Outro exemplo seria a questão dos atos administrativos que envolvessem juízos de elevada complexidade técnica, onde poderá haver margem a alguma discricionariedade administrativa. Não se pode negar a conveniência da arbitragem em litígios desta natureza, uma vez que é suposto que o juiz conheça a lei, não lhe sendo possível dominar as diversas áreas do conhecimento, das quais podem ser exigidos conhecimentos para resolver determinada lide. O árbitro, pelo contrário, mormente em se tratando de arbitragem ad hoc, deve possuir conhecimentos específicos sobre o tema discutido.
Todavia, pode ocorrer que esses juízos técnicos devam ser apreciados segundo valorações cuja assunção cabe à Administração, casos em que não se poderá entregar aos árbitros a decisão desses litígios, uma vez que, como visto, a discricionariedade deve ser exercida pela Administração.
Será preciso, portanto, fixar os limites em que será admitida a atuação do árbitro, cercando-se de cautelas para que ele não avance para o terreno da discricionariedade.
Nesse passo, impende esclarecer que não é porque criticamos a correlação que tem sido feita, por parte da doutrina, entre a presença de discricionariedade no ato administrativo e arbitrabilidade dos litígios daí decorrentes, que não estejamos de acordo com a intenção que lhe é subjacente: admitir a arbitragem nas questões relacionadas a atos administrativos; ao revés, esse é o entendimento que desposamos e, a propósito do qual, traremos, a par dos acima apontados, outros argumentos.
Em linha de princípio, cumpre registrar que não nos parece que a indisponibilidade das questões ligadas a atos administrativos, ante a presença de poderes de autoridade, seja obstáculo suficiente para afastar a arbitragem.
Quando as partes decidem submeter a controvérsia à decisão de árbitros, o que se faz, por outras palavras, é pedir-lhes que, com base no direito constituído[90], defina a sua situação jurídica, pondo termo ao litígio, dizendo qual o direito aplicável ao caso.
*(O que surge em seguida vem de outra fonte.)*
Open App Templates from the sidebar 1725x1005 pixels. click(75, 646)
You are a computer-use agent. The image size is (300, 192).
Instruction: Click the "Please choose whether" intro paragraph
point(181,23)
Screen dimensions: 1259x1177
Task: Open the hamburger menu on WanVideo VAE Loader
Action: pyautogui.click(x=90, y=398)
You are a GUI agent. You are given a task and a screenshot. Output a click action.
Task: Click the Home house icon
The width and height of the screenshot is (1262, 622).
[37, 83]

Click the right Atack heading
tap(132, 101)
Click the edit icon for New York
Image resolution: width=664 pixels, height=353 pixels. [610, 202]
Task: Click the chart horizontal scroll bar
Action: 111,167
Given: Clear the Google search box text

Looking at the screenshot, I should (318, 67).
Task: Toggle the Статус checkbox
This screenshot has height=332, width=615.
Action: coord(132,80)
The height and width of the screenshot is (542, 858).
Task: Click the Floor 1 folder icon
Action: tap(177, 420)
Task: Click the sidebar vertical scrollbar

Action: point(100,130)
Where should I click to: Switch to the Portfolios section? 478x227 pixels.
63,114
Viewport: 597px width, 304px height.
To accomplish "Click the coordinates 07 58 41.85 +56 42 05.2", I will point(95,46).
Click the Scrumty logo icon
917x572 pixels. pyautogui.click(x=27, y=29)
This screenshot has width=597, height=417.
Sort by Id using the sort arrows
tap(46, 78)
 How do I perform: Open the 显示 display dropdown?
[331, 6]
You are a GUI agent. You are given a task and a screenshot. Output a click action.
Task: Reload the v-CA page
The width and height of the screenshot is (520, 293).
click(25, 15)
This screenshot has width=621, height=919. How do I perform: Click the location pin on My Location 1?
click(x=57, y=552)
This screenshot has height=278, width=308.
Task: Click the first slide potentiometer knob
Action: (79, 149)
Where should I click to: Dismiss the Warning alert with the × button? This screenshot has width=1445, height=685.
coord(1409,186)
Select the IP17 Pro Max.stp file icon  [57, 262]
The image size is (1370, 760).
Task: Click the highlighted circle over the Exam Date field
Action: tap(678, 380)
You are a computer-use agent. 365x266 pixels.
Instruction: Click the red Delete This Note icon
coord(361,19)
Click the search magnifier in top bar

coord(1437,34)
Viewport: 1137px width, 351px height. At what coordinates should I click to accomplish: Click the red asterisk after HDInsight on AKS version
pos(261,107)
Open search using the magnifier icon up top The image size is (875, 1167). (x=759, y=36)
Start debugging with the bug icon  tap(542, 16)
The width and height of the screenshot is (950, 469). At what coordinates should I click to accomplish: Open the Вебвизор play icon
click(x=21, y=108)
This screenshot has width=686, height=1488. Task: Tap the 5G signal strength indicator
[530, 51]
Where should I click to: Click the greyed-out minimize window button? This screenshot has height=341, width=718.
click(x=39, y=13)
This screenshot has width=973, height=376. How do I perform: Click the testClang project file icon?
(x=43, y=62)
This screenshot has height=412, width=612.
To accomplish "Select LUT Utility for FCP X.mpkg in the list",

É fácil verificar que a atividade dos árbitros nessas situações — dizer o direito aplicável ao caso concreto — não é, em essência, distinta daquela desenvolvida pelos juízes estaduais.
Portanto, não nos parece que, ao submeter a decisão do litígio a arbitragem, as partes estejam verdadeiramente dispondo dos direitos em causa.
Sob essa perspectiva, a exigência da disponibilidade dos direitos talvez faça sentido em relação à transação, pois aqui é que se verifica a efetiva disposição dos direitos. Recorde-se que na transação as partes, valendo-se da autonomia privada e da possibilidade de disporem dos direitos controvertidos, fazem concessões recíprocas, compondo a sua nova situação jurídica na forma que melhor lhes convenha.
Nessa linha de pensamento, é a manifestação de Raúl Ventura: “quando leio que arbitragem não é possível quando a transacção não o é, pois esta exige a faculdade de dispor, visto ser constituída por abandonos recíprocos (MOTULSKY, Études et notes sur l’arbitrage, p. 55), compreendo que a transacção não possa, pelo citado motivo, incidir sobre direitos indisponíveis, mas continuo a duvidar da igualdade, para este efeito, entre transacção e convenção de arbitragem, ou, por outras palavras, duvido que o julgamento por um tribunal arbitral de litígio sobre o direito disponível afete a indisponibilidade do direito”[91].
É bem verdade que as partes podem autorizar os árbitros a julgar segundo a equidade (art. 22º da LAV), o que afastaria, em certa medida, a semelhança entre a atividade do árbitro e do juiz estadual, correndo-se o risco de a solução do litígio distanciar-se daquela que seria dada pelo direito constituído. Nesse sentido, é possível entender-se que, ao permitir que os árbitros julgassem com base na equidade, estaria a Administração, de certa forma, dispondo do direito controvertido.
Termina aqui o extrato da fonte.